Türkiye'nin hadiseler karşısında dik duruşunun, yürekli, cesur, samimi ve ilkeli duruşunun, dünyanın her yerinde takdirle ve gıptayla karşılandığını bildiren Başbakan Erdoğan, "Başta dünyanın mazlum ve mağdur halkları olmak üzere, insanların kalbinde Türkiye, kendisine müstesna bir yer edinmiş, ilkelerinden taviz vermeyen tutumuyla milyarların takdir hislerine mazhar olmuştur. Bu zorlu süreçte Türkiye, düşman değil, yeni dostlar, samimi dostlar edinmiştir. Türkiye dik duruşuyla, darbelere darbe, katliamlara katliam diyen cesur duruşuyla, dünyaya hem demokrasi dersi hem de insanlık dersi vermiştir. Ve bakın şu anda Birleşmiş Milletler Güvenlik Konseyi, 2 ülkenin maalesef süreci tıkaması neticesinde karar alamıyor. Demek ki Birleşmiş Milletler Güvenlik Konseyi şu anda iş yapamaz durumda. Dolayısıyla 100 binin öldürüldüğü bir Suriye'de artık burada ortak hareket etmenin kararına vardık. Yani bugün bir 'Gönüllüler Koalisyonu' olabilir. Ama burada artık bir adım atmanın zamanı gelmiştir. Çünkü burada ölümlerin durma zamanı gelmiştir. İnsani değerlere sahip çıkan İnsan Hakları Evrensel Beyannamesi'ne sahip çıkanların el ele vermek suretiyle artık burada bir adım atmanın zamanı gelmiştir. 11 yıl boyunca olduğu gibi bundan sonra da ilkeli, kararlı, disiplinli duruşumuzu muhafaza edeceğiz. Hem ülke içinde hem bölgemizde, barıştıran, kucaklaştıran, helalleştiren bir ülke olarak geleceğe ilerleyeceğiz. Her zaman ifade ediyorum; Türkiye, demokrasi ve kardeşlik gibi 2 önemli temel ilke üzerinde yükselmeye devam edecektir. Demokrasimiz güçlendikçe Türkiye güçlenecek. Kardeşliğimiz güç kazandıkça Türkiye güç kazanacak." diye ifade etti.

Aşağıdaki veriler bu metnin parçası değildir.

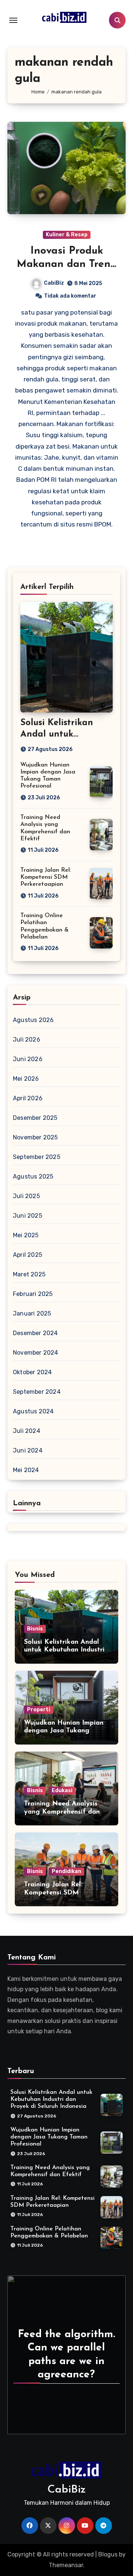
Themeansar (66, 2565)
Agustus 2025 (33, 1176)
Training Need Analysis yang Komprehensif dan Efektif (62, 1812)
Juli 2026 (26, 1039)
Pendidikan (66, 1871)
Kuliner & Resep (67, 234)
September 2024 (37, 1391)
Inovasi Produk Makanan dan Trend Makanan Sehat (67, 264)
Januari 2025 (32, 1313)
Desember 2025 (35, 1117)
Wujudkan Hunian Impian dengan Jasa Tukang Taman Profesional (63, 1731)
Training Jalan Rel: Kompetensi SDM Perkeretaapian (45, 877)
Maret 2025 (29, 1274)
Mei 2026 (26, 1078)
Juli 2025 (26, 1196)
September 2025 (36, 1156)
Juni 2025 (27, 1215)
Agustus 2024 (33, 1411)
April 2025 (27, 1254)
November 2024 (35, 1352)
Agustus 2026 (33, 1019)
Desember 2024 (35, 1333)
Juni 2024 (27, 1450)
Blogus (107, 2554)
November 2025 (35, 1137)
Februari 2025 (33, 1293)
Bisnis (35, 1629)
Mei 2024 (26, 1470)
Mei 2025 (26, 1235)
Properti (38, 1710)
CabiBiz (54, 283)
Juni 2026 (27, 1059)
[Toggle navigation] (13, 20)
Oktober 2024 (32, 1372)
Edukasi (62, 1790)
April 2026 (27, 1098)
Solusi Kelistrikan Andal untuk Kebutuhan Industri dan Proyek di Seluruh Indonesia (51, 2099)
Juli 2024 (26, 1430)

Erdoğan ardından Ağustos ayı içinde açılışı yapılan yatırımlar ve hizmetlerden örnekler verdi. Başbakan Erdoğan, 17 Ağustos depremine de değinerek, "Yitirdiğimiz canlara bir kez daha Rabbim'den rahmet niyaz ediyorum. Ailelerine ve milletimize sabır temenni ediyorum." temennilerini ifade eden Erdoğan, son olarak yurt dışı temaslarını anlattı. Ağustos ayının 15'inde, kardeş ülke Türkmenistan'a bir çalışma ziyareti gerçekleştirdiklerini belirten Erdoğan, Mısır ve Suriye'deki gelişmeleri değerlendirme amacıyla yürüttükleri telefon diplomasisine, Ağustos ayında da yoğun biçimde devam ettikleri dile getirdi. Erdoğan; Fransa, Almanya, Yunanistan, Rusya, İngiltere, Malezya, Katar, İtalya, Pakistan, Hollanda, Danimarka, Endonezya lideriyle ayrıca Birleşmiş Milletler Genel sekreteri ile telefon görüşmeleri yaparak, gerek Mısır'da, gerek Suriye'de durumun ciddiyetini ve derhal bir şeylerin yapılması gerektiğini muhataplarına ilettiğini aktardı.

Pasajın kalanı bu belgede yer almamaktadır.